Items from a data source
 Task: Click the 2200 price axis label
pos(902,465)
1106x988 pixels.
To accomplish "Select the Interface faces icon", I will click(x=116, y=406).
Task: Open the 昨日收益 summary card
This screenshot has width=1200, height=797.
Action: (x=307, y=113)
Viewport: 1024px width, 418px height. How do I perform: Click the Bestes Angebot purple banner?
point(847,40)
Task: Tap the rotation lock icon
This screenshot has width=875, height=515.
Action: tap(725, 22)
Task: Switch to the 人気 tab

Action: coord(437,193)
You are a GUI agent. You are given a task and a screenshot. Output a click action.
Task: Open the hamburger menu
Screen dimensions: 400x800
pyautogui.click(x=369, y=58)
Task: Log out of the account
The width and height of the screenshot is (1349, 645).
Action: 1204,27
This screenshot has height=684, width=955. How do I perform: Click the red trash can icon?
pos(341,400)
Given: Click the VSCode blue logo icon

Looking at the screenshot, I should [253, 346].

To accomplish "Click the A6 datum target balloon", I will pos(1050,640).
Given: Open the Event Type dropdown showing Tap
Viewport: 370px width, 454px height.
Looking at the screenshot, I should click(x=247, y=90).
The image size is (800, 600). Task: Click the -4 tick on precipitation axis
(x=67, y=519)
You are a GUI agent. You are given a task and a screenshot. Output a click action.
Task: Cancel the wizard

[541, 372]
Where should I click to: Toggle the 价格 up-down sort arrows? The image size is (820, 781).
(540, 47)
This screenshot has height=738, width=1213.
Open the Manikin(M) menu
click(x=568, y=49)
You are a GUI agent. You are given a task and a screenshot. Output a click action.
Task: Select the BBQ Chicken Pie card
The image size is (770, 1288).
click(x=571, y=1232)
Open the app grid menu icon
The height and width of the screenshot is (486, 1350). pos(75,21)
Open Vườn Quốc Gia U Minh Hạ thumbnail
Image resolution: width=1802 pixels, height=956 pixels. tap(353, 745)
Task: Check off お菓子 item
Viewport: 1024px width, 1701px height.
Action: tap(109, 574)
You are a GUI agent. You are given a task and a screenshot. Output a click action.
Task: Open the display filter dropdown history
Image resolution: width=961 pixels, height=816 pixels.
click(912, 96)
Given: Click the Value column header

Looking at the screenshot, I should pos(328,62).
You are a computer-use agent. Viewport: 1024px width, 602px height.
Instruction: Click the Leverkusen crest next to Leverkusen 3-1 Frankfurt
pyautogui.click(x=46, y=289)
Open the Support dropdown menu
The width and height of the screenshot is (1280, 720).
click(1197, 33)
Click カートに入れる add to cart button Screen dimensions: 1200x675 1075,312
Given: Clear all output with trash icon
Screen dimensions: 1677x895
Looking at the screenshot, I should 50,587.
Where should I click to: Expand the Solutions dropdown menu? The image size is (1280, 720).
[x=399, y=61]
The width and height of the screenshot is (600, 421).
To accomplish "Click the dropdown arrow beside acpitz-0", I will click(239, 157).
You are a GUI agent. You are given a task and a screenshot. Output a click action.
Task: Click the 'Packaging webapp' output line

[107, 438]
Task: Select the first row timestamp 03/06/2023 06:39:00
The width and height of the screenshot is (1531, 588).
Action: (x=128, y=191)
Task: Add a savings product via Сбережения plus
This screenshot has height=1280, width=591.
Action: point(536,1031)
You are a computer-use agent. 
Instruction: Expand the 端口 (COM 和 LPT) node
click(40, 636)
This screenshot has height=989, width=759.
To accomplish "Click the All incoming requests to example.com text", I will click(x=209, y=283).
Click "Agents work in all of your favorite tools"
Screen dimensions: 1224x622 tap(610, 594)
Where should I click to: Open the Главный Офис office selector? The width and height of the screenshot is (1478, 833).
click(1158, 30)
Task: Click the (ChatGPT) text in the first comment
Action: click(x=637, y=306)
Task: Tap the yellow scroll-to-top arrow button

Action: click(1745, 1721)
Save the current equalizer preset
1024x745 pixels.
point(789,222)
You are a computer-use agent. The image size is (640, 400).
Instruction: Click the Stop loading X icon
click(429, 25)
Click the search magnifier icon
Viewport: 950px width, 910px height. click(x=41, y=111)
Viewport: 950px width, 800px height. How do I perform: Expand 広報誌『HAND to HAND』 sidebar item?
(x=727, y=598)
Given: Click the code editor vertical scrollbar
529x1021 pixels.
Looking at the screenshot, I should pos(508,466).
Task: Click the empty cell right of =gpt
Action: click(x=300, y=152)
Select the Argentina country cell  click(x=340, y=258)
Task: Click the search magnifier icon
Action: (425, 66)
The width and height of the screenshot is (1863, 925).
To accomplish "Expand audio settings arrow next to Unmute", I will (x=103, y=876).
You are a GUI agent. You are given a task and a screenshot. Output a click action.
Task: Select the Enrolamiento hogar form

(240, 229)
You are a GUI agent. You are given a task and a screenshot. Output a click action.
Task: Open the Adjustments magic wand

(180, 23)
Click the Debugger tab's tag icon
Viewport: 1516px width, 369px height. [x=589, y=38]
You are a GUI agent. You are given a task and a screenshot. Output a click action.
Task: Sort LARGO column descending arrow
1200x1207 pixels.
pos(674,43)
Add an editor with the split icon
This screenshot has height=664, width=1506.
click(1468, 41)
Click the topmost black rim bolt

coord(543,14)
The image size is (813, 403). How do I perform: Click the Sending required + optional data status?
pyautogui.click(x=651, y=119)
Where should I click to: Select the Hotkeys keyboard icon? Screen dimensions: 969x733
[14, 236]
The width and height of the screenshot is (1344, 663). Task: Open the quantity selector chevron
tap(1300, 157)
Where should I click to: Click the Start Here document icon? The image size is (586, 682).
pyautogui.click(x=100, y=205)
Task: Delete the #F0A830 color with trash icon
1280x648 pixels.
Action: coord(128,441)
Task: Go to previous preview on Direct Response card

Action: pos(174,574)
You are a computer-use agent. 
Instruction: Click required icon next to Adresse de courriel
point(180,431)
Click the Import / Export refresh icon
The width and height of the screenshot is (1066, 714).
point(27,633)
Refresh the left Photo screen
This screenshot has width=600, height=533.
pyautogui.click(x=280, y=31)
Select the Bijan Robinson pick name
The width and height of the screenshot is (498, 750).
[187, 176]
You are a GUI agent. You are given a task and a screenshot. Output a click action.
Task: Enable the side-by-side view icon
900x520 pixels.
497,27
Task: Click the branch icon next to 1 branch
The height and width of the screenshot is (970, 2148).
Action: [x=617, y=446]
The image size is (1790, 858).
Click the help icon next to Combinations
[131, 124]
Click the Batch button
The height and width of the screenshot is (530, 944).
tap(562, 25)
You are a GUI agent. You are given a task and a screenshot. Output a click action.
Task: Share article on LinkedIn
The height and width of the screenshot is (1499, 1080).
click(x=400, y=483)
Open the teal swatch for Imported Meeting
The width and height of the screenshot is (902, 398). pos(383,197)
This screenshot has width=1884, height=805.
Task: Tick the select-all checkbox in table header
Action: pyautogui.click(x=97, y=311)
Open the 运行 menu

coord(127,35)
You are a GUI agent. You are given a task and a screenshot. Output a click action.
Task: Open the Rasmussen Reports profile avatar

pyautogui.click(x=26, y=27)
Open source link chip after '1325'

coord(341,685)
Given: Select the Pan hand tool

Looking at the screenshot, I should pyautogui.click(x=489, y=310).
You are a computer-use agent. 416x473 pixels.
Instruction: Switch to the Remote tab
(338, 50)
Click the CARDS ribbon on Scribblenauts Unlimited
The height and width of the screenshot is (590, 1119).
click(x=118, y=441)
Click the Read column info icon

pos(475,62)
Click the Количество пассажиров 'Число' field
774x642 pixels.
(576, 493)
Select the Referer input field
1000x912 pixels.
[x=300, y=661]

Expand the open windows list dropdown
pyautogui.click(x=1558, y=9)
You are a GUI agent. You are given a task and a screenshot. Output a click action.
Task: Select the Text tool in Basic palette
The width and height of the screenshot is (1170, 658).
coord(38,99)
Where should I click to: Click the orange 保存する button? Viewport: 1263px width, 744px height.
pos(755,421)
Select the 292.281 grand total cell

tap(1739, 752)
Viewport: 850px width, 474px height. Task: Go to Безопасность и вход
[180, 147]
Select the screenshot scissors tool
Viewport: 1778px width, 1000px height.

**Problem details**
Using the records above, copy word for word the line with "900x520 pixels.", the line with "The image size is (1790, 858).", and every line between them.

**Problem solution**
900x520 pixels.
497,27
Task: Click the branch icon next to 1 branch
The height and width of the screenshot is (970, 2148).
Action: [x=617, y=446]
The image size is (1790, 858).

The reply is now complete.